Supplied data: Begin

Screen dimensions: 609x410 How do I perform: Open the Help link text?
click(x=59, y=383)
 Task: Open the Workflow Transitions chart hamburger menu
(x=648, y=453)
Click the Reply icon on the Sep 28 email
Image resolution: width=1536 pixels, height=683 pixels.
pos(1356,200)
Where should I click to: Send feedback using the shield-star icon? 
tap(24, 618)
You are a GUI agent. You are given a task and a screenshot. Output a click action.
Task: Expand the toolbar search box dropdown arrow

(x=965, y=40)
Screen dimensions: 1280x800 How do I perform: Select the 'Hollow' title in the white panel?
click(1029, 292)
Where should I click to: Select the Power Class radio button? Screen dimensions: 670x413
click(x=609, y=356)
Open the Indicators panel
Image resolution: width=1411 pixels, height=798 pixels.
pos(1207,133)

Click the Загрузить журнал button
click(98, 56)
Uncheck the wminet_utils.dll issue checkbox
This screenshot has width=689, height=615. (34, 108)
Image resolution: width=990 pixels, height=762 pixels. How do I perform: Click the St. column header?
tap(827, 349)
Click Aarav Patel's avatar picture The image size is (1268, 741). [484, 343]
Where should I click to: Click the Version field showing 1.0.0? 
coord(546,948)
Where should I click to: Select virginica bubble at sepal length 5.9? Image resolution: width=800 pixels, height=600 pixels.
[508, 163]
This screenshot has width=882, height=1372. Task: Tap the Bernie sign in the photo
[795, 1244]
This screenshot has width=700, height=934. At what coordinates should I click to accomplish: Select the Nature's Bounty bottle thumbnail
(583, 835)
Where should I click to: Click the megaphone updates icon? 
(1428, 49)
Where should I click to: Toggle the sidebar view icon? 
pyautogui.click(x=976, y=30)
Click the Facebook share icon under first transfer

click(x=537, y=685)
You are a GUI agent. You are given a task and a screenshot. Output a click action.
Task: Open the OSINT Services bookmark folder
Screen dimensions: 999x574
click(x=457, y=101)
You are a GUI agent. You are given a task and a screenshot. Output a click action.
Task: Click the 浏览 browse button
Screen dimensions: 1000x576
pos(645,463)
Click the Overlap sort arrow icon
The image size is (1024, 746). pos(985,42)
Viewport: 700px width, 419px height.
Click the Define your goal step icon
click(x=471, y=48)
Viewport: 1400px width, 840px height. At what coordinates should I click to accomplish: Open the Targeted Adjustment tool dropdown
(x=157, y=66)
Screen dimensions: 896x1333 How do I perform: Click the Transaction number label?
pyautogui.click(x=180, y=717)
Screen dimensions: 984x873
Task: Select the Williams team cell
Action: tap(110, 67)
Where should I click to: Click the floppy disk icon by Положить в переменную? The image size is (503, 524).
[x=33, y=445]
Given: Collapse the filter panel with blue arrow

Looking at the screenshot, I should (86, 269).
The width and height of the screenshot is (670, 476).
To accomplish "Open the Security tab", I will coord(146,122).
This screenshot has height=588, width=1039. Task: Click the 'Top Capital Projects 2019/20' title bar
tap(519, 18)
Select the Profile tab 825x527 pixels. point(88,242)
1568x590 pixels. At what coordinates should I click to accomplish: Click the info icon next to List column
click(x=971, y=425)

Supplied data: End

• Aim of the task: Nothing but the complete listing, repeated exactly, belongs in the answer.

• Exercise result:
Screen dimensions: 609x410 How do I perform: Open the Help link text?
click(x=59, y=383)
 Task: Open the Workflow Transitions chart hamburger menu
(x=648, y=453)
Click the Reply icon on the Sep 28 email
Image resolution: width=1536 pixels, height=683 pixels.
pos(1356,200)
Where should I click to: Send feedback using the shield-star icon? 
tap(24, 618)
You are a GUI agent. You are given a task and a screenshot. Output a click action.
Task: Expand the toolbar search box dropdown arrow

(x=965, y=40)
Screen dimensions: 1280x800 How do I perform: Select the 'Hollow' title in the white panel?
click(1029, 292)
Where should I click to: Select the Power Class radio button? Screen dimensions: 670x413
click(x=609, y=356)
Open the Indicators panel
Image resolution: width=1411 pixels, height=798 pixels.
pos(1207,133)

Click the Загрузить журнал button
click(98, 56)
Uncheck the wminet_utils.dll issue checkbox
This screenshot has width=689, height=615. (34, 108)
Image resolution: width=990 pixels, height=762 pixels. How do I perform: Click the St. column header?
tap(827, 349)
Click Aarav Patel's avatar picture The image size is (1268, 741). [484, 343]
Where should I click to: Click the Version field showing 1.0.0? 
coord(546,948)
Where should I click to: Select virginica bubble at sepal length 5.9? Image resolution: width=800 pixels, height=600 pixels.
[508, 163]
This screenshot has width=882, height=1372. Task: Tap the Bernie sign in the photo
[795, 1244]
This screenshot has width=700, height=934. At what coordinates should I click to accomplish: Select the Nature's Bounty bottle thumbnail
(583, 835)
Where should I click to: Click the megaphone updates icon? 
(1428, 49)
Where should I click to: Toggle the sidebar view icon? 
pyautogui.click(x=976, y=30)
Click the Facebook share icon under first transfer

click(x=537, y=685)
You are a GUI agent. You are given a task and a screenshot. Output a click action.
Task: Open the OSINT Services bookmark folder
Screen dimensions: 999x574
click(x=457, y=101)
You are a GUI agent. You are given a task and a screenshot. Output a click action.
Task: Click the 浏览 browse button
Screen dimensions: 1000x576
pos(645,463)
Click the Overlap sort arrow icon
The image size is (1024, 746). pos(985,42)
Viewport: 700px width, 419px height.
Click the Define your goal step icon
click(x=471, y=48)
Viewport: 1400px width, 840px height. At what coordinates should I click to accomplish: Open the Targeted Adjustment tool dropdown
(x=157, y=66)
Screen dimensions: 896x1333 How do I perform: Click the Transaction number label?
pyautogui.click(x=180, y=717)
Screen dimensions: 984x873
Task: Select the Williams team cell
Action: tap(110, 67)
Where should I click to: Click the floppy disk icon by Положить в переменную? The image size is (503, 524).
[x=33, y=445]
Given: Collapse the filter panel with blue arrow

Looking at the screenshot, I should (86, 269).
The width and height of the screenshot is (670, 476).
To accomplish "Open the Security tab", I will coord(146,122).
This screenshot has height=588, width=1039. Task: Click the 'Top Capital Projects 2019/20' title bar
tap(519, 18)
Select the Profile tab 825x527 pixels. point(88,242)
1568x590 pixels. At what coordinates should I click to accomplish: Click the info icon next to List column
click(x=971, y=425)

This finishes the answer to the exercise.